> [PROBLEM STATEMENT]: The listing below is to be copied in full, line by line.

> [RECORDS FOR THE TASK]:

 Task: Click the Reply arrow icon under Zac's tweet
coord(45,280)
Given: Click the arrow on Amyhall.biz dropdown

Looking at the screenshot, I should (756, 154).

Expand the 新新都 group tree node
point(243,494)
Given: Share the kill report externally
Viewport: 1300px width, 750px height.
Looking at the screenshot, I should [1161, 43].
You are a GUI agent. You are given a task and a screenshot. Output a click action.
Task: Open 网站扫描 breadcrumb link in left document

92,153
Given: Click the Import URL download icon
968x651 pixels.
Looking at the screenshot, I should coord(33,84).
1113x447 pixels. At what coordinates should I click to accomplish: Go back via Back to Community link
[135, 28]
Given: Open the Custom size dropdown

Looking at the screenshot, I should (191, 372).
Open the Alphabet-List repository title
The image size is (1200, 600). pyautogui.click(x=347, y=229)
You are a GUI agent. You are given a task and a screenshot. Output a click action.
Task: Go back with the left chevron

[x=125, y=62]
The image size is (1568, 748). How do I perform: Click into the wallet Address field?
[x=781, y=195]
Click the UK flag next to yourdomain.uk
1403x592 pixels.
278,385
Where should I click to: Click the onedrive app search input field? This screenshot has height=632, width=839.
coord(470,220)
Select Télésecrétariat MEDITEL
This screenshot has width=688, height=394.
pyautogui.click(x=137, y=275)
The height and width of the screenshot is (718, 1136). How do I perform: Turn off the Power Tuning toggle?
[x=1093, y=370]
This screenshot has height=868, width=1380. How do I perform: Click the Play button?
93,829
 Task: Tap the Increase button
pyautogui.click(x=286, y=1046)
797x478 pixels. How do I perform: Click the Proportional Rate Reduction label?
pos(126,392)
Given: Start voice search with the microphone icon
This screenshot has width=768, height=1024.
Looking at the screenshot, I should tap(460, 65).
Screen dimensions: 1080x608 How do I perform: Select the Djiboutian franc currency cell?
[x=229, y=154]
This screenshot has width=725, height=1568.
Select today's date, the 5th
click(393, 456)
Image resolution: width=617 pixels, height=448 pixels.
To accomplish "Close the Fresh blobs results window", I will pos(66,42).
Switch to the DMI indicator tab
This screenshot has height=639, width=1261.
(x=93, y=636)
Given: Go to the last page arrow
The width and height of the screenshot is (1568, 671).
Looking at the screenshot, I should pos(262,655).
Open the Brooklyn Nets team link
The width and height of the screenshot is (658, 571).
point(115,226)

> [ANSWER SPACE]:
 Task: Click the Reply arrow icon under Zac's tweet
coord(45,280)
Given: Click the arrow on Amyhall.biz dropdown

Looking at the screenshot, I should (756, 154).

Expand the 新新都 group tree node
point(243,494)
Given: Share the kill report externally
Viewport: 1300px width, 750px height.
Looking at the screenshot, I should [1161, 43].
You are a GUI agent. You are given a task and a screenshot. Output a click action.
Task: Open 网站扫描 breadcrumb link in left document

92,153
Given: Click the Import URL download icon
968x651 pixels.
Looking at the screenshot, I should coord(33,84).
1113x447 pixels. At what coordinates should I click to accomplish: Go back via Back to Community link
[135, 28]
Given: Open the Custom size dropdown

Looking at the screenshot, I should (191, 372).
Open the Alphabet-List repository title
The image size is (1200, 600). pyautogui.click(x=347, y=229)
You are a GUI agent. You are given a task and a screenshot. Output a click action.
Task: Go back with the left chevron

[x=125, y=62]
The image size is (1568, 748). How do I perform: Click into the wallet Address field?
[x=781, y=195]
Click the UK flag next to yourdomain.uk
1403x592 pixels.
278,385
Where should I click to: Click the onedrive app search input field? This screenshot has height=632, width=839.
coord(470,220)
Select Télésecrétariat MEDITEL
This screenshot has width=688, height=394.
pyautogui.click(x=137, y=275)
The height and width of the screenshot is (718, 1136). How do I perform: Turn off the Power Tuning toggle?
[x=1093, y=370]
This screenshot has height=868, width=1380. How do I perform: Click the Play button?
93,829
 Task: Tap the Increase button
pyautogui.click(x=286, y=1046)
797x478 pixels. How do I perform: Click the Proportional Rate Reduction label?
pos(126,392)
Given: Start voice search with the microphone icon
This screenshot has width=768, height=1024.
Looking at the screenshot, I should tap(460, 65).
Screen dimensions: 1080x608 How do I perform: Select the Djiboutian franc currency cell?
[x=229, y=154]
This screenshot has width=725, height=1568.
Select today's date, the 5th
click(393, 456)
Image resolution: width=617 pixels, height=448 pixels.
To accomplish "Close the Fresh blobs results window", I will pos(66,42).
Switch to the DMI indicator tab
This screenshot has height=639, width=1261.
(x=93, y=636)
Given: Go to the last page arrow
The width and height of the screenshot is (1568, 671).
Looking at the screenshot, I should pos(262,655).
Open the Brooklyn Nets team link
The width and height of the screenshot is (658, 571).
point(115,226)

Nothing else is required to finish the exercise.